Le 1er octobre 2024, la Table ronde des chefs d’entreprise États-Unis-Gabon, orchestrée par la Chambre de commerce des États-Unis et l’ANPI-Gabon, a marqué une étape cruciale dans les relations économiques bilatérales. Présidée par le Général Brice Clotaire Oligui Nguema, cette rencontre a rassemblé des dirigeants d’entreprises et des représentants d’institutions financières telles que la Banque Mondiale. L’objectif principal était de dynamiser les échanges commerciaux et de renforcer les partenariats stratégiques entre les deux pays.
Les discussions ont porté sur plusieurs secteurs stratégiques, notamment l’énergie, les hydrocarbures, l’agriculture, la santé et le numérique. La signature de six mémorandums d’entente a confirmé la volonté des deux parties, le Gabon et les États-Unis d’Amérique de collaborer sur des projets concrets. Dans le domaine de l’énergie, par exemple, le Gabon pourrait tirer profit des technologies américaines de pointe pour moderniser ses infrastructures énergétiques. En agriculture, l’amélioration des rendements grâce à des investissements américains pourrait représenter une avancée significative pour l’économie rurale gabonaise car une entreprise gabonaise dans ce sens a été mise sur pied. Il s’agit de la Société d’agriculture et d’élevage du Gabon (SAEG), qui a pour vocation d’apporter l’autosuffisance alimentaire au Gabon très dépendant de l’extérieur.
Le lancement du Guide d’investissement du Gabon en Amérique a également été un point marquant, visant à encourager l’arrivée d’investisseurs américains sur le marché gabonais. En créant un environnement plus propice à l’investissement, ce guide renforce l’attrait du Gabon comme plateforme pour les affaires en Afrique centrale.
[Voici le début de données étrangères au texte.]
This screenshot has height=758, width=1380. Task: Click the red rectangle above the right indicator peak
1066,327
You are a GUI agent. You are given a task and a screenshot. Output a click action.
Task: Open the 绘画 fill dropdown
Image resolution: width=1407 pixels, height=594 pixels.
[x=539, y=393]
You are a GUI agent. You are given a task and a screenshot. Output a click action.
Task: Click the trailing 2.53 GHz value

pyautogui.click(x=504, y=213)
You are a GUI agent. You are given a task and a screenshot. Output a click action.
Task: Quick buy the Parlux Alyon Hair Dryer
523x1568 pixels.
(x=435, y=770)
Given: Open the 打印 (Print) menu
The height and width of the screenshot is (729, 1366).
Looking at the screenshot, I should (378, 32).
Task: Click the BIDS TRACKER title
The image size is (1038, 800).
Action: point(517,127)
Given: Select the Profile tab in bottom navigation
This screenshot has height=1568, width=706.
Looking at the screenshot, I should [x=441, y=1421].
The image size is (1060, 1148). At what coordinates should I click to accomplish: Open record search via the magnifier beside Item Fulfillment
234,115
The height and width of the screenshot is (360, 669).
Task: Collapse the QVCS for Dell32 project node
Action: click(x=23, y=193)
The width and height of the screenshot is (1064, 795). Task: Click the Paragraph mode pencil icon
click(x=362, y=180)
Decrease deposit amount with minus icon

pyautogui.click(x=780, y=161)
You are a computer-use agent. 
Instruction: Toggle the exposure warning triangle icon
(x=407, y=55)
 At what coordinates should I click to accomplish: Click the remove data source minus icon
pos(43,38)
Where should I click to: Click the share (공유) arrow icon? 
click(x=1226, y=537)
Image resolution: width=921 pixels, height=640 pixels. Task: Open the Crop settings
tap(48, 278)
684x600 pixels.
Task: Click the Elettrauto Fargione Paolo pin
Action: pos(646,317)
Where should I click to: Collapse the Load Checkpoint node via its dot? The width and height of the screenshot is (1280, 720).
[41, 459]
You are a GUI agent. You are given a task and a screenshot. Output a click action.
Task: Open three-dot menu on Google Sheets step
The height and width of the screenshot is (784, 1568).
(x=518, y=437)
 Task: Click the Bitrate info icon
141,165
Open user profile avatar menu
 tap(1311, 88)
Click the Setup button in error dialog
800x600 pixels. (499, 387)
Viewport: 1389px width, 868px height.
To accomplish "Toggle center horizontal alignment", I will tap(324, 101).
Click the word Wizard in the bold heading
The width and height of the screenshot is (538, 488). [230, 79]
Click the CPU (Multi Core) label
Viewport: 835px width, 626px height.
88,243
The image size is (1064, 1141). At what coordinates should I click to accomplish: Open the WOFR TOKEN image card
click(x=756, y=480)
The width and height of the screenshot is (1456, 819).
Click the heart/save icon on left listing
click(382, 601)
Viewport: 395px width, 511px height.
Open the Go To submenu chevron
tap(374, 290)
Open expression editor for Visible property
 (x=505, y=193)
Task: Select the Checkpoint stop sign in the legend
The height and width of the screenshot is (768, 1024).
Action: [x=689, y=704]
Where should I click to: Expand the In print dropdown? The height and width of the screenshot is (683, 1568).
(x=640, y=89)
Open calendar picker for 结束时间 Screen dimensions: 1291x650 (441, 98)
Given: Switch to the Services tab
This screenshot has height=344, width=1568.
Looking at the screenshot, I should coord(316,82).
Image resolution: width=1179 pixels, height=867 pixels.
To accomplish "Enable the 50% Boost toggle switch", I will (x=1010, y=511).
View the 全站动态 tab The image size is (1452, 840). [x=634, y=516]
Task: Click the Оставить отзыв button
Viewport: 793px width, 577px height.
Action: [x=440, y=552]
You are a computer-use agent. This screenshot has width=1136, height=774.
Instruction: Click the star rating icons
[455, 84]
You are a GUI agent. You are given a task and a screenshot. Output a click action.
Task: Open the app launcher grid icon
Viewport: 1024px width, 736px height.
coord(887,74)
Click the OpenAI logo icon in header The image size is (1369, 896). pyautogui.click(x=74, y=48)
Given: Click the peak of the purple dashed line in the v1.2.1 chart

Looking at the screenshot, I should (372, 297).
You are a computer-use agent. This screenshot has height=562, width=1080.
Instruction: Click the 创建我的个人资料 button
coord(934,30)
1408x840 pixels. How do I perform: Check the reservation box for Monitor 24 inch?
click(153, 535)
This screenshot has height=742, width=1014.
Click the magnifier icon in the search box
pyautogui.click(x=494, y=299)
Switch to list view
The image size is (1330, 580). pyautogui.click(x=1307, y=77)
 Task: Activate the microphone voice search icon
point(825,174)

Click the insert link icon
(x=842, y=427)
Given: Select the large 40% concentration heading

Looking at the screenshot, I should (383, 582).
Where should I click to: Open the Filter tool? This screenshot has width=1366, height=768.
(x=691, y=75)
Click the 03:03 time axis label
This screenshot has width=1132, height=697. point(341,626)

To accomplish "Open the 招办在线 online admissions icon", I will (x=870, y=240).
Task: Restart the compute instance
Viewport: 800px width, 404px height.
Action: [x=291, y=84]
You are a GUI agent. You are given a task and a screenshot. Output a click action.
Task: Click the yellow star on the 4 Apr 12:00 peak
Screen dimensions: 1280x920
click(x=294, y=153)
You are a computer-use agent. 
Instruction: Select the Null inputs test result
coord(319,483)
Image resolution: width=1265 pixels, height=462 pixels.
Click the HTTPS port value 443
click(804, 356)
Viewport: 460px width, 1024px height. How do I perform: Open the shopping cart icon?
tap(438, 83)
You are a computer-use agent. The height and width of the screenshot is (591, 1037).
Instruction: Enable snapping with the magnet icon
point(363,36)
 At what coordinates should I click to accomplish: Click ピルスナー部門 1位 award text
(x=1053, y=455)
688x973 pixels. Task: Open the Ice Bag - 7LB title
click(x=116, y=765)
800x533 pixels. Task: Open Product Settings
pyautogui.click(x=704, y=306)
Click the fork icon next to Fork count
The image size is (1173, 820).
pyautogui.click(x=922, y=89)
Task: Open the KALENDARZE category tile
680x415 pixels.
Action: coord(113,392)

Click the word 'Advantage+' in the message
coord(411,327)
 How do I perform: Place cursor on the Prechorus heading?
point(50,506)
Cette Table ronde ouvre des perspectives économiques importantes pour le Gabon. Elle positionne le pays comme un carrefour d’investissements pour la région, tout en soutenant ses efforts de diversification économique. En s’appuyant sur ses nouvelles relations avec les États-Unis, le Gabon se dote d’outils pour améliorer ses infrastructures, renforcer son cadre réglementaire et promouvoir un développement durable, s’inscrivant dans la continuité des récents sommets économiques Gabon-France et Gabon-Chine.